Valorization of consolidated bioprocessing residues for bioplastics

Abstract

This study demonstrates an organic solvent-free processing strategy to valorize consolidated bioprocessing (CBP) residues, from switchgrass and poplar biomass, into functional poly(butylene succinate) (PBS)-based biocomposites using high-shear homogenization (HSH). HSH transformed the switchgrass and poplar CBP residues (CBP-R) into fine, uniformly distributed particles and microfibers. The composites of PBS with homogenized switchgrass residues (H-CBP-R-SG) or homogenized poplar residues (H-CBP-R-P) at a 70/30 weight ratio exhibited improved processability and mechanical integrity, with the Young's modulus for the PBS/H-CBP-R-SG and PBS/H-CBP-R-P nearly doubling to 0.66 ± 0.07 GPa and 0.65 ± 0.04 GPa, respectively, compared to neat PBS (0.36 ± 0.02 GPa). Dynamic Mechanical Analysis (DMA) reveals a significant suppression of the tan δ peak magnitude, indicating that HSH-mediated physical activation facilitates stress transfer in composites typical of covalent chemical grafting systems.

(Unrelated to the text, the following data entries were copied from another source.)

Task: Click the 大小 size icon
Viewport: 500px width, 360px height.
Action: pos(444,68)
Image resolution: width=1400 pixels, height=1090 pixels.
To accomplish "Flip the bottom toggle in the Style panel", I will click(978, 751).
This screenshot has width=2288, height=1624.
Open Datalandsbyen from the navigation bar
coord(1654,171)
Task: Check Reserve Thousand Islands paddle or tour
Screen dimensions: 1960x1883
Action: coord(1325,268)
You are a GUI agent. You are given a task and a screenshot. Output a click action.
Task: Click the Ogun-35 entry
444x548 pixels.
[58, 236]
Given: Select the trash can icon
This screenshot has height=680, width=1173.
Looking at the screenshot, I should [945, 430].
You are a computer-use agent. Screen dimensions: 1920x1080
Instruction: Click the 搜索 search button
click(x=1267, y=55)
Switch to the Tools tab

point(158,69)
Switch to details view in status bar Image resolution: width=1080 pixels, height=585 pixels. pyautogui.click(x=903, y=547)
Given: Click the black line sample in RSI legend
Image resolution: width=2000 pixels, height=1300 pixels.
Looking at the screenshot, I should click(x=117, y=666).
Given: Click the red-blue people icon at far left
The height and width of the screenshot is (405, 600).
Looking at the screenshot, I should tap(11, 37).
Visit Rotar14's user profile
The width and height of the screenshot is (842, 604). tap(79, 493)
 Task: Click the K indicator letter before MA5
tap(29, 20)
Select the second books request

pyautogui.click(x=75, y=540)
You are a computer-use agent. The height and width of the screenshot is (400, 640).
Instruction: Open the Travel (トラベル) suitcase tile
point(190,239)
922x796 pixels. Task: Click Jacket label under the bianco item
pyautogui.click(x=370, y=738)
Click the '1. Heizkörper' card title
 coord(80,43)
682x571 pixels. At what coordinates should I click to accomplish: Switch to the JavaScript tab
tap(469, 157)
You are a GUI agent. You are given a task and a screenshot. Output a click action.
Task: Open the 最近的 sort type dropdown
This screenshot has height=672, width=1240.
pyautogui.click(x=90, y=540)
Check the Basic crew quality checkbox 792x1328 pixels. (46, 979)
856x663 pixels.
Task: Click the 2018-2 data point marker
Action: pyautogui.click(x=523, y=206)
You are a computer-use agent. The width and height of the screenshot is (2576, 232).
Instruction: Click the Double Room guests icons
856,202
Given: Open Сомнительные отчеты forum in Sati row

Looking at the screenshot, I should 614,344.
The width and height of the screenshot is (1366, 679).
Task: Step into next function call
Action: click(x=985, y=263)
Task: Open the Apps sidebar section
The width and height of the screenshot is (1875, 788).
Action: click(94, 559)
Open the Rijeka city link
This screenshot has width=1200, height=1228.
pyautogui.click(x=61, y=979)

While the transition to a stiffness-dominated profile reduces ductility, the resulting composites exhibit the dimensional stability and resistance to thermal warping required for high-fidelity FDM 3D printing and injection molding. Beyond material performance, comprehensive techno-economic analysis (TEA) and life cycle assessment (LCA) confirmed that diverting CBP residues into composite products can improve the economic viability of the biorefinery without substantially increasing biorefinery global warming potential (GWP). At a 30 wt% blend ratio, incorporating residuals into PBS yielded a minimum selling price for the composite of $4.07 per kg compared to the conventional bioplastic price of $5.00 per kg. This approach aligns with circular bioeconomy principles by converting waste streams into value-added products. Furthermore, this innovative strategy addresses key challenges in bioplastic development, including cost, compatibility, and performance, while simultaneously advancing waste minimization strategies for sustainable manufacturing systems.